Set forth below is a transcript of the portions of Pinnacle’s quarterly earnings conference call held on April 19, 2016 during which the proposed merger of Avenue with and into Pinnacle was discussed.

PINNACLE FINANCIAL PARTNERS

Moderator: Terry Turner

April 19, 2016

8:30 a.m. CDT

(Harold R. Carpenter, EVP and CFO): Our belief is that the Avenue merger will also be positive to revenue-per-share growth, and after seeing their first-quarter loan growth, we believe it is not only a leading indicator to this future positive, but is near-term validation as to why the combination of Pinnacle and Avenue makes so much sense.


As mentioned previously, Avenue’s loan growth in the first quarter was exceptional, at roughly 28% over last year’s EOP balances.

 

Collectively, Avenue’s linked-quarter and Pinnacle’s linked-quarter loan growth amounted to 11.5% over fourth-quarter balances. So yes, we like the way this year is shaping up.

 

Coincidentally, Avenue’s loan book is fairly close to ours, with about $128 million of their $962 million in loans with floors and 43% of their loan balances set to participate in the next rate hike.

 

Avenue’s average loan-to-deposit ratio was in the 92% range in the first quarter.

 

These demand deposit accounts are core operating accounts that we and Avenue would expect to keep, regardless of the rate environment.

 

The synergy case for our mergers remain in place, which will eventually help us create more operating leverage in future quarters as we fully expect to achieve the targeted EPS accretion targets in 2016 that we spoke about on the various merger conference calls.

 

We have considered these charges when we announced the Avenue merger and continue to believe that the Avenue merger will be approximately 2% accretive in 2016 and 4% accretive in 2017, inclusive of the $10 billion threshold charges. We continue to believe the Avenue merger will occur in the late second quarter or early third quarter, once we obtain the required regulatory and shareholder approvals. To be clear, we filed the S-4 on Friday of last week, so we are anxiously awaiting the SEC’s approval of the S-4.

 

(M. Terry Turner, President and CEO):

And then finally, in the case of Avenue, we announced that transaction in January. Harold has been through the accretion numbers there and indicated that we expect to close that transaction either late second quarter or early third quarter. And then we will have the technology conversion, which is slated for the fourth quarter of 2016.

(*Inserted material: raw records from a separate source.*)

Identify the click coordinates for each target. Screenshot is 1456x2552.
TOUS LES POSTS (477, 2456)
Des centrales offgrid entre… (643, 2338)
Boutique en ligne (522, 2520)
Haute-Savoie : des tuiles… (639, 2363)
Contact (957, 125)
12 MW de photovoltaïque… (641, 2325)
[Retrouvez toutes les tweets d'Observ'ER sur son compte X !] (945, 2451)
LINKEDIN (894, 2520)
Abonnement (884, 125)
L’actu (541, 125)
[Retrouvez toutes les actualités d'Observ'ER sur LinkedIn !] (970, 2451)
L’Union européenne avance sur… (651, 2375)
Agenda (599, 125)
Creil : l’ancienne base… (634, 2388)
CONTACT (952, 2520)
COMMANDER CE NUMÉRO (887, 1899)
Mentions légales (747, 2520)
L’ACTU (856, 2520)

Set forth below is a transcript of the portions of the question and answer session of Pinnacle’s quarterly earnings conference call held on April 19, 2016 during which the proposed merger of Avenue with and into Pinnacle was discussed.

Michael Rose, Raymond James & Associates, Inc.

Q: Okay. And then I haven’t opened up the S-4. But what are the pro forma impacts on a margin basis for the Avenue deal? [At this point].

A: (Mr. Carpenter) The Avenue deal will be dilutive to the margin by a couple of ticks.

Brian Martin, Fig Partners

Q: I got you. Okay, all right. And then just last two — just as it relates to NIM and Avenue, the guidance range — can you remind us again what the guidance range is on NIM? And just — it sounds like — is it 3.70% to 3.90% or do have that wrong as far as what your target range is?


A: (Mr. Carpenter) Yes, we think this year we ought to be in the 3.70% to 3.90%. When Avenue comes onboard, you are probably looking at anywhere from 2 basis points to 5 basis points in dilution.